**ВАШИ ЗАДАНИЯ:**
1. Почему, согласно фрагменту о теории имён собственных, узнавая вещи, которые обозначает имя, мы не познаём значение этого имени? Ответьте одним–тремя предложениями.
2. Ответьте на вопросы по фрагменту о теории имён собственных:
(а) С чем Милл сравнивает имена собственные?
(б) Какие имена Милл признавал имеющими дефиниции?
(в) Какую фамилию Джозеф приводит в пример?
3. Продолжите фрагмент о теории имён собственных, начав сразу после его последнего предложения.

**ФРАГМЕНТ ТЕКСТА:**
☆ ☆ ☆

Непосредственный преемник идей Гоббса, Г.В. Лейбниц занимался разработкой теории об имени собственном, включая также и терминологический пласт лексики. Так, например, Гоббсом было выдвинуто положение о том, что «общие термины беднее по заключающимся в них идеям или сущностям, чем частные, хотя богаче обозначаемыми ими индивидами» [Белецкий 1972: 150], что «все имена собственные, или индивидуальные, были первоначально нарицательными, или общими» [там же]. Важной для разработки обсуждаемой проблемы как в общетеоретическом, так и в историческом плане представляется точка зрения Дж. Милла, который считал, что имена собственные не обладают значением, они – своеобразные ярлыки, или метки (вроде крестика), помогающие узнавать предметы и отличать их друг от друга. С именем-вещью не связывается характеристика названной вещи, они не «коннотируют» (не обозначают, не описывают её), а лишь «денотатируют», или называют её [Бондалетов 1983: 11-12]. Таким образом, узнавая вещи, которые имя обозначает, мы не познаём значение имени, т.к. одну и ту же вещь можно называть разными именами, не эквивалентными по значению [Суперанская 2009: 56-57].

Кроме того, с именем Дж. Милла связывают создание теории дефиниций, согласно которой дефиниция – это идентифицирующее суждение, дающее информацию только об употреблении слова в языке и не имеющего никакого заключения о сути вещей, а коннотация – это конкретное значение имени [там же]. Следовательно, по Миллу, собственные имена не могут быть объяснены, поскольку они – простые метки, приданные индивидам. Именами, имеющими дефиниции, Милл признавал лишь термины.

Теория Милла получила своё развитие в работах английского логика Х. Джозефа, который в частности собственное имя называл индивидуальным термином, предицируемым с тем же значением одному-единственному индивиду. В доказательство этому Джозеф приводит пример с фамилией Смит, которую «носят многие, но употребляя каждый раз эту фамилию, мы не имеем в виду одно и то же» [Суперанская 2009: 59]. Согласно мнению Джозефа, собственное имя свидетельствует о существовании вещи, нарицательное – о характере, объединяющем её с другими вещами [там же].

☆ ☆ ☆

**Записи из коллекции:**
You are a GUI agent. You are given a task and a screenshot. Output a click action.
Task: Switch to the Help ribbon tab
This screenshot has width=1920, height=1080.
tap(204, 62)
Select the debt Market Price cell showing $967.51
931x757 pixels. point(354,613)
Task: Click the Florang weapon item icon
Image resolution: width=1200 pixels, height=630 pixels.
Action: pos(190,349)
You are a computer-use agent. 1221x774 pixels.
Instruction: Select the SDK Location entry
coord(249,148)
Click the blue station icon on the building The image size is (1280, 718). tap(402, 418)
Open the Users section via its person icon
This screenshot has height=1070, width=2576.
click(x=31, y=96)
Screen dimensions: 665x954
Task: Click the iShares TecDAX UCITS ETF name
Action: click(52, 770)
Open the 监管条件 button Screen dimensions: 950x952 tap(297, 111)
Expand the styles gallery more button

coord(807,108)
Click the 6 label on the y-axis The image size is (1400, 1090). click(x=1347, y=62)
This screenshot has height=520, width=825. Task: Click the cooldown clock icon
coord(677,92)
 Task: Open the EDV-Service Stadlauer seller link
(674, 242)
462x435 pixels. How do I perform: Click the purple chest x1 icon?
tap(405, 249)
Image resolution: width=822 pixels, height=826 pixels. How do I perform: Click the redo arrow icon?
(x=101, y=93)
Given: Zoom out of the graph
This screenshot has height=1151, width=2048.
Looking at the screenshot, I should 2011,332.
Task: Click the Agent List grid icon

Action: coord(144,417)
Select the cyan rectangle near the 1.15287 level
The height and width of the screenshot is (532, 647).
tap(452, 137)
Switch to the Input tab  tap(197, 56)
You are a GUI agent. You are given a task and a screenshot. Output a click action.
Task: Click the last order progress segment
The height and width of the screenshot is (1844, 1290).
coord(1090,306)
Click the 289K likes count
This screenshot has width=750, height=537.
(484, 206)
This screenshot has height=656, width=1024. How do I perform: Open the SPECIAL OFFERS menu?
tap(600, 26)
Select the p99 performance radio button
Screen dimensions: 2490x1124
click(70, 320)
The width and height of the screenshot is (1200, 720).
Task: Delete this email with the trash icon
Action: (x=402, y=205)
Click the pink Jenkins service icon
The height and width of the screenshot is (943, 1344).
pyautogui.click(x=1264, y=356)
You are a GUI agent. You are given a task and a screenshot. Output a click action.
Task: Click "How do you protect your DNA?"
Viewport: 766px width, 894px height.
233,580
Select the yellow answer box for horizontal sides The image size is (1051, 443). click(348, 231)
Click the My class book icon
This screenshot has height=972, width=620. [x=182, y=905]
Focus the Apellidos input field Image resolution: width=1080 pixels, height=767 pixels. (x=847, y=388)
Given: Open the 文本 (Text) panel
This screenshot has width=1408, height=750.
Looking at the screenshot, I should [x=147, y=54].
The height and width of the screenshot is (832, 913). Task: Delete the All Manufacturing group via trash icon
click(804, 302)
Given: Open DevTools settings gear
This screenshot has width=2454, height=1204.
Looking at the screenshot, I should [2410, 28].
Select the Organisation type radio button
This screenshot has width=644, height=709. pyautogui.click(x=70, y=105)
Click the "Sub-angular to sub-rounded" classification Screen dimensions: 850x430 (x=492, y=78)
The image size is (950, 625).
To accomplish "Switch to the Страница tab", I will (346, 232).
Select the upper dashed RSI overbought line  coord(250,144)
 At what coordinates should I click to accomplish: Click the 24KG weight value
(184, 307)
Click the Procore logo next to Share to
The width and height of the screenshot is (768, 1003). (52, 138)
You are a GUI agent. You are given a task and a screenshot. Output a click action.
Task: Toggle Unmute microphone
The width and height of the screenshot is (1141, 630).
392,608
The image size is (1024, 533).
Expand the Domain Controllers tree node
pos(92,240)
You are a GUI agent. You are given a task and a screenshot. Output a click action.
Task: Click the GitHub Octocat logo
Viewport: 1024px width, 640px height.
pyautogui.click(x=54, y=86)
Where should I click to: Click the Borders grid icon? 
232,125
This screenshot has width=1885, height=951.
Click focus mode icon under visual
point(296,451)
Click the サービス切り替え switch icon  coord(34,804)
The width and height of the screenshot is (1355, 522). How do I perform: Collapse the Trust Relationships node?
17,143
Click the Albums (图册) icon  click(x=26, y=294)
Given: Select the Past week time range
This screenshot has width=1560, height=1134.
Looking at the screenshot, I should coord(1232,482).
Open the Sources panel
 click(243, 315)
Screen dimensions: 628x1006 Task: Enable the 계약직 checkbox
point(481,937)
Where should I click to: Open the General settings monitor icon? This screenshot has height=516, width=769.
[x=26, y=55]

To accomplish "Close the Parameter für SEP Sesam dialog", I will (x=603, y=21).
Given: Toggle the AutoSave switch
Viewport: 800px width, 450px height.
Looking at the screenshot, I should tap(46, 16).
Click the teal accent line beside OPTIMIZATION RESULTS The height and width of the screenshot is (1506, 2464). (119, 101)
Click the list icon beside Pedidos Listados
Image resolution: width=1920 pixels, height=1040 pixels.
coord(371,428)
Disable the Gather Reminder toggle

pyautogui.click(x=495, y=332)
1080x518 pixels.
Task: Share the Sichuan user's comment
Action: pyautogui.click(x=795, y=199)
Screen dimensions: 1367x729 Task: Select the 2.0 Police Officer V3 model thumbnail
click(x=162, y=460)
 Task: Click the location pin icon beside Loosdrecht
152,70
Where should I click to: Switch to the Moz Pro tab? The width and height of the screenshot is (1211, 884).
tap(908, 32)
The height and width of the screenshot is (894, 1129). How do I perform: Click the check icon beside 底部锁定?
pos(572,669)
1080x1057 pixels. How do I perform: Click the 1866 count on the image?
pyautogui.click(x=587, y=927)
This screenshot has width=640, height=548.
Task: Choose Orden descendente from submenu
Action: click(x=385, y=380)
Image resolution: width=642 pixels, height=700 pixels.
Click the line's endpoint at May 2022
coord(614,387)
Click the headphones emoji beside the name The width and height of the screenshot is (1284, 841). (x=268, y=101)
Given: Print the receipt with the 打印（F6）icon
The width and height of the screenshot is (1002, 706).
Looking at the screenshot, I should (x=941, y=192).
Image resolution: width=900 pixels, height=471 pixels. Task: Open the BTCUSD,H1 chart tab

☆ ☆ ☆

**ОТВЕТЫ ПО ЗАДАНИЯМ:**
1. Одну и ту же вещь можно называть разными именами, не эквивалентными по значению. По Миллу, имя собственное вещь не описывает, а лишь называет («денотатирует»).

2.
(а) С ярлыками, или метками (вроде крестика), которые помогают узнавать предметы и отличать их друг от друга.
(б) Только термины.
(в) Смит.

3.
Дискурс и «виртуальный дискурс»: конститутивные признаки и жанровые разновидности

Ономастическое пространство, будучи живо реагирующей на вызовы времени областью языка в частности и человеческого сознания в целом, не может не изменяться под воздействием активных процессов, происходящих в обществе и, следовательно, в языке. При этом необходимо обращать внимание не только на влияние изменений, обусловленных исключительно историческими событиями, но и то культурное пространство, в котором развивается общество и функционирует язык.

Как отмечает А.Д. Васильев, «факты языка и феномена культуры зачастую не поддаются строгому и окончательному разграничению: изменение в собственно культурной сфере воплощаются в языке, а языковые эволюции активно участвуют в культурных процессах и влияют на них» [Васильев 2000: 12].

Специалисты в области философии, культурологии, социологии и ряда других гуманитарных наук подчёркивают, что возникновение культуры всегда ведёт к появлению противящейся ей субкультуре. Если обратиться к общему пониманию данной дефиниции, то, например, С.И. Ожегов в «Словаре русского языка» даёт такое толкование этому явлению: «субкультура – сфера культуры, существующая внутри господствующей культуры и имеющая собственные ценностные установки» [Ожегов 2006: 953]. В качестве примера С.И. Ожегов указывает словосочетание молодёжная субкультура. Следовательно, образование такого рода присуще определённому слою населения. Понятное и объяснимое стремление к контркультуре с её отталкиванием от прежних норм привело к процветанию жаргона и упрощённого до крайности вкуса. Главный девиз каждого нового поколения – «Несхожесть во всём», начиная от внешнего вида и заканчивая языком, на котором создано русское культурное наследие и который сегодня трансформируется в то, что помогает нам отождествить самих себя с настоящим временем и новыми веяниями.

Произошедший распад СССР, а ранее и перестройка оказали большое влияние на формирование новой культуры (языковой – в том числе), результаты которой мы получили в конце XX – начале XXI века, а именно – возникновение разнообразных субкультур. Ослабление цензуры и, как следствие, расширение круга участников массовой коммуникации, приобщение новых слоёв населения к роли ораторов, усиление возможностей обратной связи говорящего и слушающего, расширение сферы спонтанного общения, возрастание личностного начала в речи, изменение ситуаций и жанров – всё это привело к появлению новых возможностей языка и тех, кто им владеет.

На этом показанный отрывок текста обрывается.